GZA GeoEnvironmental, Inc. performed the work for Cornell-Dubilier Electronics pursuant to a legally-enforceable consent order. The EPA closely monitored field work and soil sampling results to ensure that the cleanup was completed as planned. GZA shipped the contaminated soil from the site to a landfill in New York permitted to accept PCBs.

"Ordering a responsible party to remove PCB contaminated soils on Hathaway Street is a strong example of EPA New England's region-wide commitment to protect communities at risk" said EPA-New England Administrator John P. DeVillars. "Agency personnel monitored the cleanup routinely to make sure that federal cleanup standards were met with as little impact as possible to the Hathaway Street neighborhood."

To facilitate the excavation, GZA collected 20,000 gallons of groundwater and stored it in a large tank on site. Testing of the groundwater showed that contaminants did not exceed state standards and it was discharged back into the excavation.

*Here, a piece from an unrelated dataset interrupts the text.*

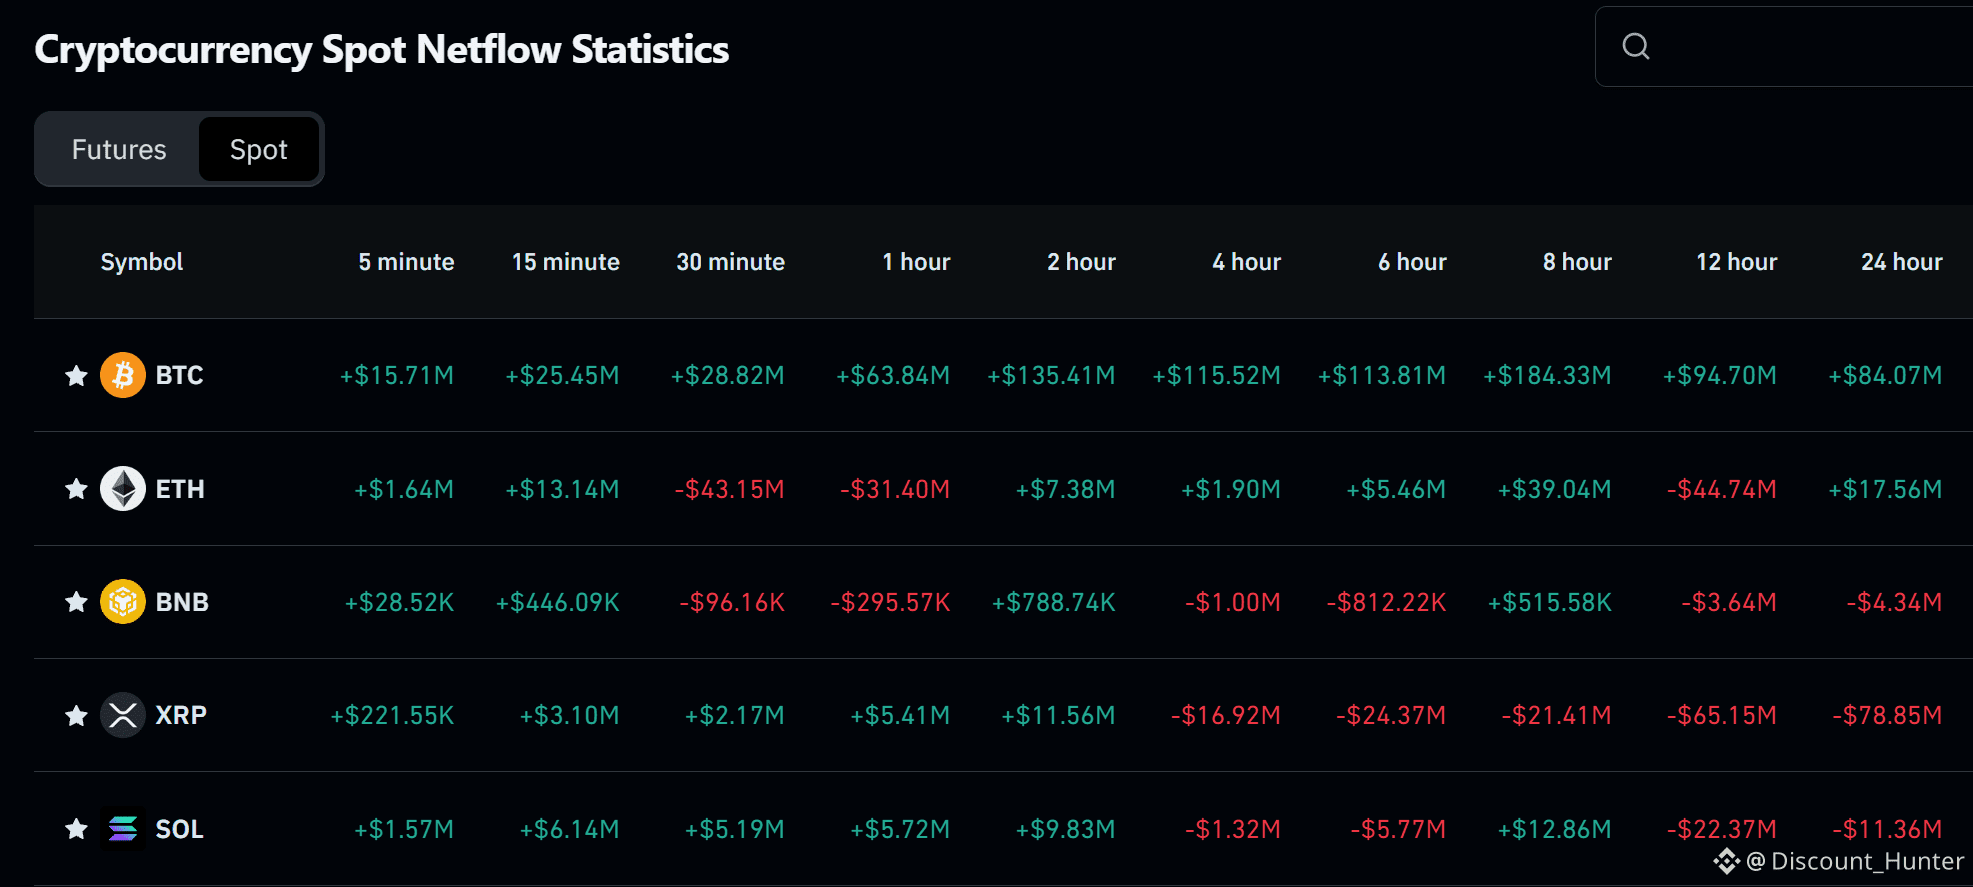This screenshot has width=1973, height=887.
Task: Toggle the favorite star for SOL
Action: pyautogui.click(x=76, y=829)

The EPA took soil samples in addition to those collected by GZA, which resulted in the reexcavation and off-site disposal of a portion of the soil used as backfill, and additional disposal of soil in an area where a stockpile of heavily contaminated soil had been stored.

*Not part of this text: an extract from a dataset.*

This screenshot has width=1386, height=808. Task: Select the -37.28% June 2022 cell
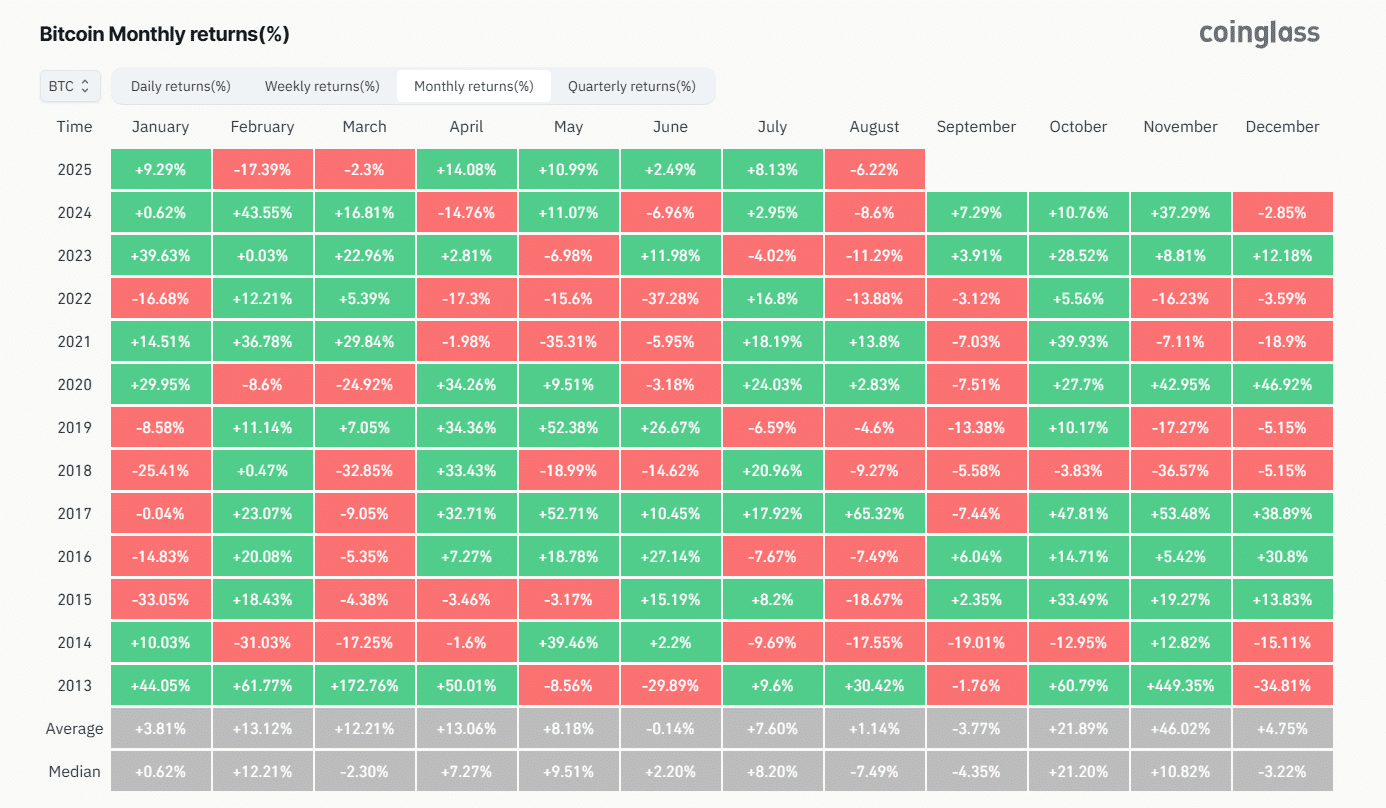point(670,298)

Heavy equipment damaged septic systems on two of the properties during the excavation. GZA repaired both septic systems, including the installation of a new tank at one home.

Initial testing of the properties indicated the presence of high concentrations of PCB in surface soils. Long-term exposure to high concentrations of PCBs may cause skin irritations, such as acne and rashes, and has been shown to cause liver, stomach, and thyroid damage, and cancers in animals. Based on laboratory testing of animals exposed to high doses of PCBs, the EPA has determined that PCBs are probable human carcinogens.

During inspections of the properties between March and June 1996, field analyses indicated the presence of PCBs in surface soils at concentrations as high as 390 ppm. The highest concentration found below grade was 660 ppm, at a depth of two feet.

In September 1996, the EPA dug a test pit in the yard of 67 Hathaway Street and discovered electrical components containing PCBs. Soil adhering to the degraded components contained over 10,000 ppm PCBs. Because the name of Cornell Dubilier Electronics (CDE) was visible on these components, the EPA compelled CDE to clean up the properties.

GZA restored the properties to conditions similar to those that existed prior to the excavation, planting and watering grass, shrubs and trees and replacing a concrete walkway on one of the properties.